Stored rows
::::

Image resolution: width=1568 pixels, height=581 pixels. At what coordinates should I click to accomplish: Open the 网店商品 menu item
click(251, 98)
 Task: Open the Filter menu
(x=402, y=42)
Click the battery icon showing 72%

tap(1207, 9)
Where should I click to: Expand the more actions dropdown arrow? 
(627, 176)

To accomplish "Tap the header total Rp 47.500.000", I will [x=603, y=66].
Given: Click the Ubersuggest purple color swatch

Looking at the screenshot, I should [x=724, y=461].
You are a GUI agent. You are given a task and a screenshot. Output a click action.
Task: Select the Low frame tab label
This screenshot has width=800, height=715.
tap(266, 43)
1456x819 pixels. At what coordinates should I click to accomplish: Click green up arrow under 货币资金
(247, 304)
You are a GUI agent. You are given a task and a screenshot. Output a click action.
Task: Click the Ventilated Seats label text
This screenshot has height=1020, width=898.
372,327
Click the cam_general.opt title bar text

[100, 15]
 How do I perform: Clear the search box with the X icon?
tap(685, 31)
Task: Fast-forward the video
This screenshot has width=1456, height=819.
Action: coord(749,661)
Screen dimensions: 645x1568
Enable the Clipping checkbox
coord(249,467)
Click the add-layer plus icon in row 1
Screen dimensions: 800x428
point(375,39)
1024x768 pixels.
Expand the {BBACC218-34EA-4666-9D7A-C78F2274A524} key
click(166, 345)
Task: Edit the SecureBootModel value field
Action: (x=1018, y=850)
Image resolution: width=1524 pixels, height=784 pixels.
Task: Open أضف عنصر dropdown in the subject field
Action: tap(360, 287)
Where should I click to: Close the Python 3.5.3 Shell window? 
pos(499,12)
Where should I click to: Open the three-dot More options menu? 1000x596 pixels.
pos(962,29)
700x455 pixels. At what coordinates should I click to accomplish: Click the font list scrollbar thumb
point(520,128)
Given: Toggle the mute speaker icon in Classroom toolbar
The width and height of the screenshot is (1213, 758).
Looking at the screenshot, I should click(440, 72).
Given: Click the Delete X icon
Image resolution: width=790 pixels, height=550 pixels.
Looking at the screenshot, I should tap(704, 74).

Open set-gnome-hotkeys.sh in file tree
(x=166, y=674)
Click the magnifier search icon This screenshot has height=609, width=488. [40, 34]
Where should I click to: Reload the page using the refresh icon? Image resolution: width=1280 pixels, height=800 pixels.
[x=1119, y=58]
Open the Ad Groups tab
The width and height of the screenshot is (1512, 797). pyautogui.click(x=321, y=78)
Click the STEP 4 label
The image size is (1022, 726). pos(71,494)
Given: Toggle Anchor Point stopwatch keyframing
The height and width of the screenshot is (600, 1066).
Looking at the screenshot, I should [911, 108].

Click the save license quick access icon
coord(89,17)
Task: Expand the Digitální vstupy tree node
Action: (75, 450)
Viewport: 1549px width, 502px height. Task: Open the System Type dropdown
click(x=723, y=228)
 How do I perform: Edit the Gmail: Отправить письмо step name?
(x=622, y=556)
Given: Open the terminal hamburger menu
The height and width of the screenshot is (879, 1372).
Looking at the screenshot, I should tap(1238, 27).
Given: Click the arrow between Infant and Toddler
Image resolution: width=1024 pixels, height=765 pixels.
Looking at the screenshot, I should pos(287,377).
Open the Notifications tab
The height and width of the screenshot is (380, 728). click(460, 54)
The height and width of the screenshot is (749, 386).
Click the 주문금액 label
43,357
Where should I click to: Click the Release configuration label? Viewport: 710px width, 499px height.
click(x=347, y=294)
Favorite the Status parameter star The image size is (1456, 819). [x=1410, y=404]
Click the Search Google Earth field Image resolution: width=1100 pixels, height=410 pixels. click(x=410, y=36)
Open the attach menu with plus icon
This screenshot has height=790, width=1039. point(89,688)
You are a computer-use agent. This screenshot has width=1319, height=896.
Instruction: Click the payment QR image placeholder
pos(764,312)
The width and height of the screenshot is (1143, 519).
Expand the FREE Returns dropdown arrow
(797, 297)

::::

● Exercise description:
Quote every one of the rows above line for line, with no changes.

● Response:
Image resolution: width=1568 pixels, height=581 pixels. At what coordinates should I click to accomplish: Open the 网店商品 menu item
click(251, 98)
 Task: Open the Filter menu
(x=402, y=42)
Click the battery icon showing 72%

tap(1207, 9)
Where should I click to: Expand the more actions dropdown arrow? 
(627, 176)

To accomplish "Tap the header total Rp 47.500.000", I will [x=603, y=66].
Given: Click the Ubersuggest purple color swatch

Looking at the screenshot, I should [x=724, y=461].
You are a GUI agent. You are given a task and a screenshot. Output a click action.
Task: Select the Low frame tab label
This screenshot has width=800, height=715.
tap(266, 43)
1456x819 pixels. At what coordinates should I click to accomplish: Click green up arrow under 货币资金
(247, 304)
You are a GUI agent. You are given a task and a screenshot. Output a click action.
Task: Click the Ventilated Seats label text
This screenshot has height=1020, width=898.
372,327
Click the cam_general.opt title bar text

[100, 15]
 How do I perform: Clear the search box with the X icon?
tap(685, 31)
Task: Fast-forward the video
This screenshot has width=1456, height=819.
Action: coord(749,661)
Screen dimensions: 645x1568
Enable the Clipping checkbox
coord(249,467)
Click the add-layer plus icon in row 1
Screen dimensions: 800x428
point(375,39)
1024x768 pixels.
Expand the {BBACC218-34EA-4666-9D7A-C78F2274A524} key
click(166, 345)
Task: Edit the SecureBootModel value field
Action: (x=1018, y=850)
Image resolution: width=1524 pixels, height=784 pixels.
Task: Open أضف عنصر dropdown in the subject field
Action: tap(360, 287)
Where should I click to: Close the Python 3.5.3 Shell window? 
pos(499,12)
Where should I click to: Open the three-dot More options menu? 1000x596 pixels.
pos(962,29)
700x455 pixels. At what coordinates should I click to accomplish: Click the font list scrollbar thumb
point(520,128)
Given: Toggle the mute speaker icon in Classroom toolbar
The width and height of the screenshot is (1213, 758).
Looking at the screenshot, I should click(440, 72).
Given: Click the Delete X icon
Image resolution: width=790 pixels, height=550 pixels.
Looking at the screenshot, I should tap(704, 74).

Open set-gnome-hotkeys.sh in file tree
(x=166, y=674)
Click the magnifier search icon This screenshot has height=609, width=488. [40, 34]
Where should I click to: Reload the page using the refresh icon? Image resolution: width=1280 pixels, height=800 pixels.
[x=1119, y=58]
Open the Ad Groups tab
The width and height of the screenshot is (1512, 797). pyautogui.click(x=321, y=78)
Click the STEP 4 label
The image size is (1022, 726). pos(71,494)
Given: Toggle Anchor Point stopwatch keyframing
The height and width of the screenshot is (600, 1066).
Looking at the screenshot, I should [911, 108].

Click the save license quick access icon
coord(89,17)
Task: Expand the Digitální vstupy tree node
Action: (75, 450)
Viewport: 1549px width, 502px height. Task: Open the System Type dropdown
click(x=723, y=228)
 How do I perform: Edit the Gmail: Отправить письмо step name?
(x=622, y=556)
Given: Open the terminal hamburger menu
The height and width of the screenshot is (879, 1372).
Looking at the screenshot, I should tap(1238, 27).
Given: Click the arrow between Infant and Toddler
Image resolution: width=1024 pixels, height=765 pixels.
Looking at the screenshot, I should pos(287,377).
Open the Notifications tab
The height and width of the screenshot is (380, 728). click(460, 54)
The height and width of the screenshot is (749, 386).
Click the 주문금액 label
43,357
Where should I click to: Click the Release configuration label? Viewport: 710px width, 499px height.
click(x=347, y=294)
Favorite the Status parameter star The image size is (1456, 819). [x=1410, y=404]
Click the Search Google Earth field Image resolution: width=1100 pixels, height=410 pixels. click(x=410, y=36)
Open the attach menu with plus icon
This screenshot has height=790, width=1039. point(89,688)
You are a computer-use agent. This screenshot has width=1319, height=896.
Instruction: Click the payment QR image placeholder
pos(764,312)
The width and height of the screenshot is (1143, 519).
Expand the FREE Returns dropdown arrow
(797, 297)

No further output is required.